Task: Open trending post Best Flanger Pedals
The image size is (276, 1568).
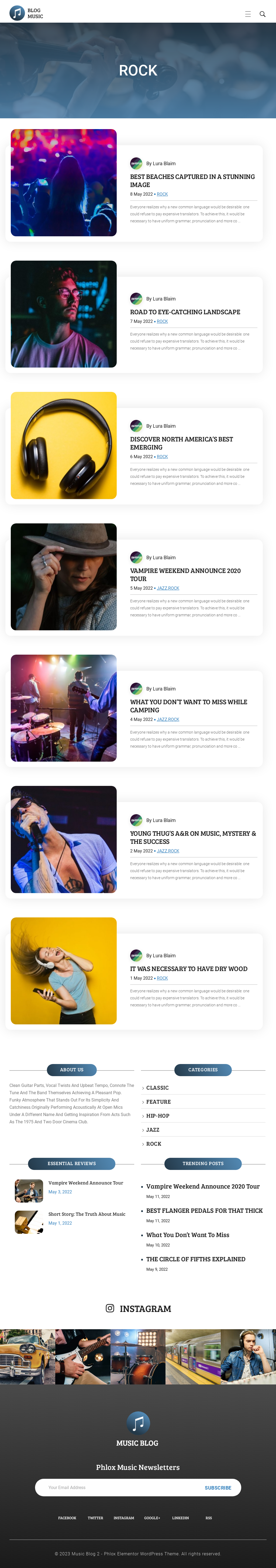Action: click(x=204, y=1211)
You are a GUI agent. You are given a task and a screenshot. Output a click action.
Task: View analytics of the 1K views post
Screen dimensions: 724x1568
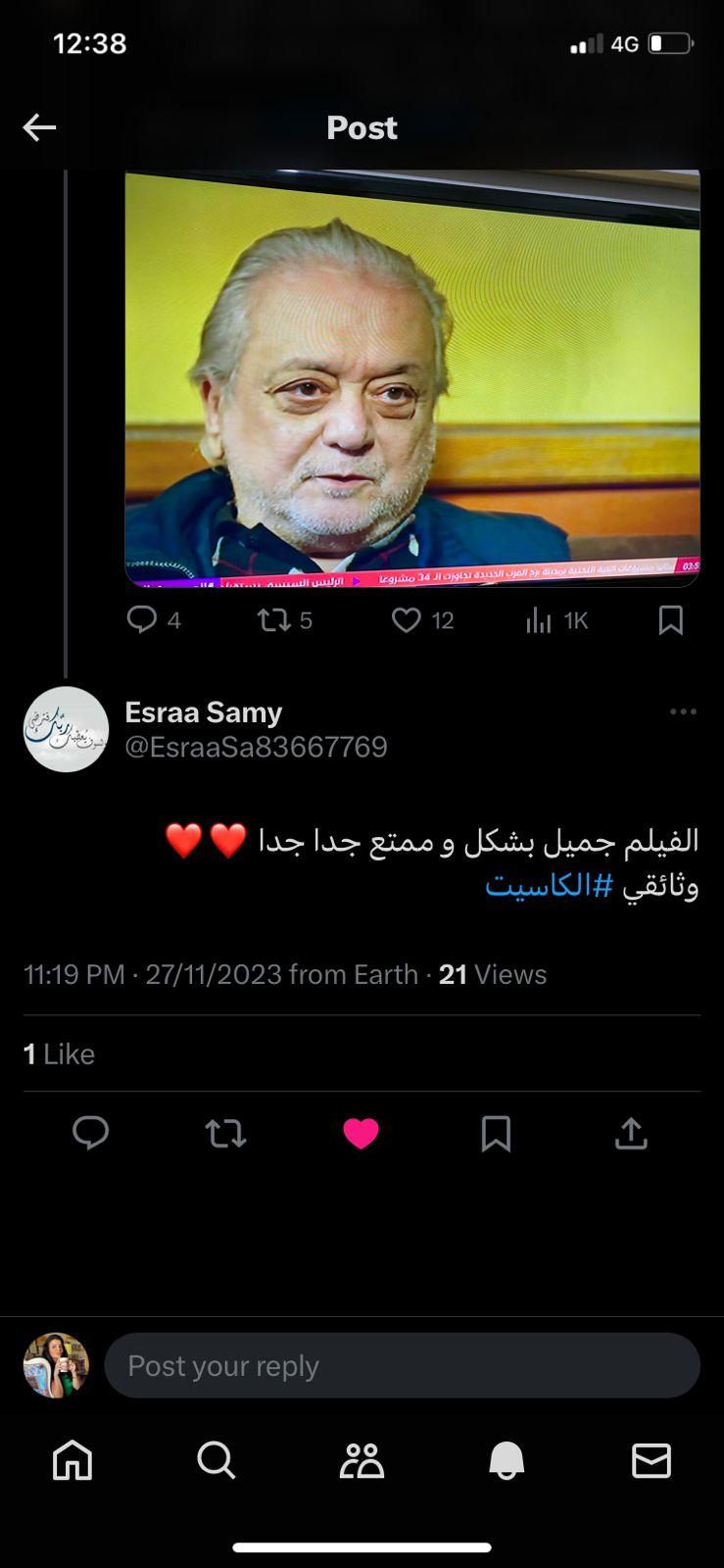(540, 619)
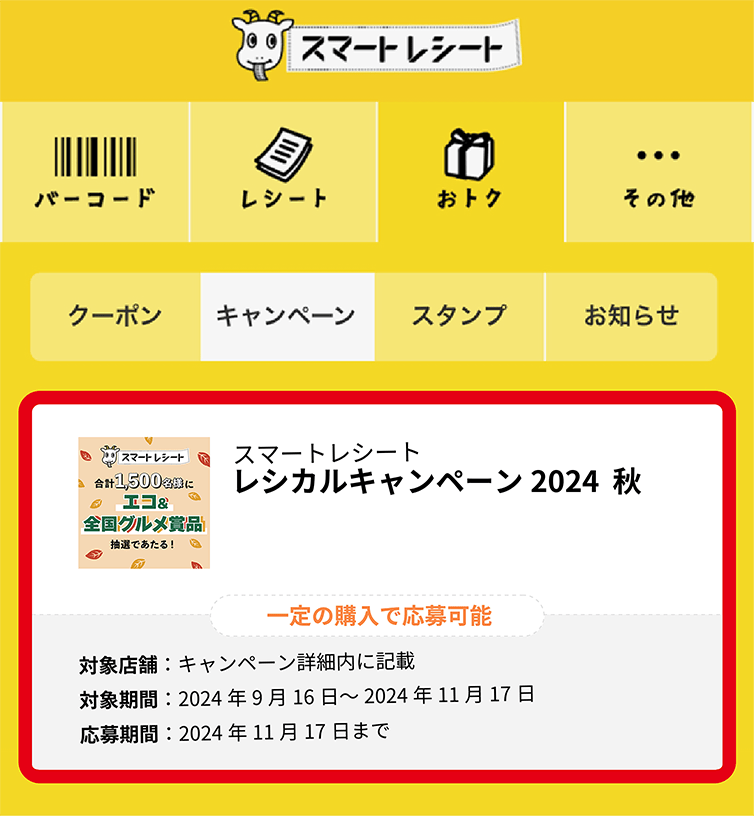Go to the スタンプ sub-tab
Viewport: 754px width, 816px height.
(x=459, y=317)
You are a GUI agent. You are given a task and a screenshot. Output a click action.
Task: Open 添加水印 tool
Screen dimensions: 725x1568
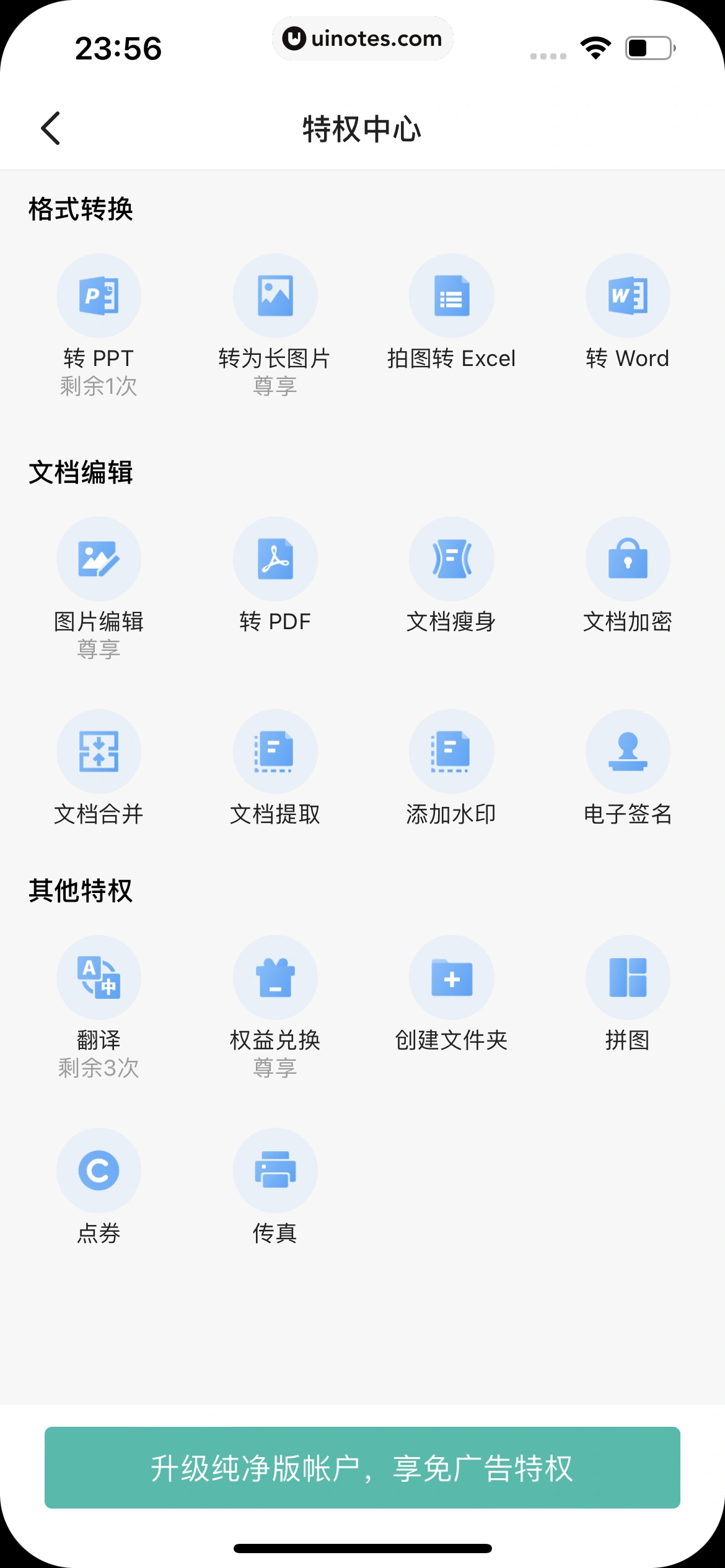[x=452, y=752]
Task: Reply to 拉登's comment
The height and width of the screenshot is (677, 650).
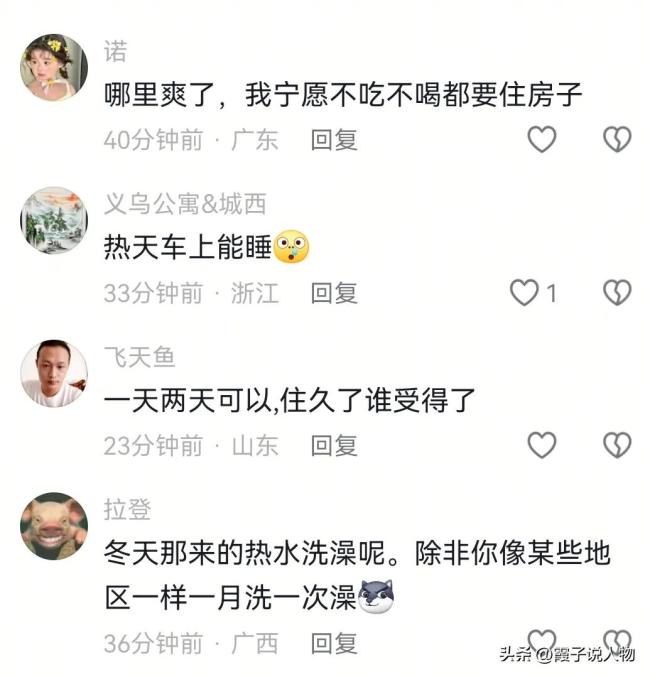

========================================================================

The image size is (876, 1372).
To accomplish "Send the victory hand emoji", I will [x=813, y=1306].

========================================================================

What is asked
Report, copied in full, each line in the rows above that contains the word "Open", treating uppercase and lowercase letters as different.

Solution for this exercise
Task: Open trending post Best Flanger Pedals
Task: Open 添加水印 tool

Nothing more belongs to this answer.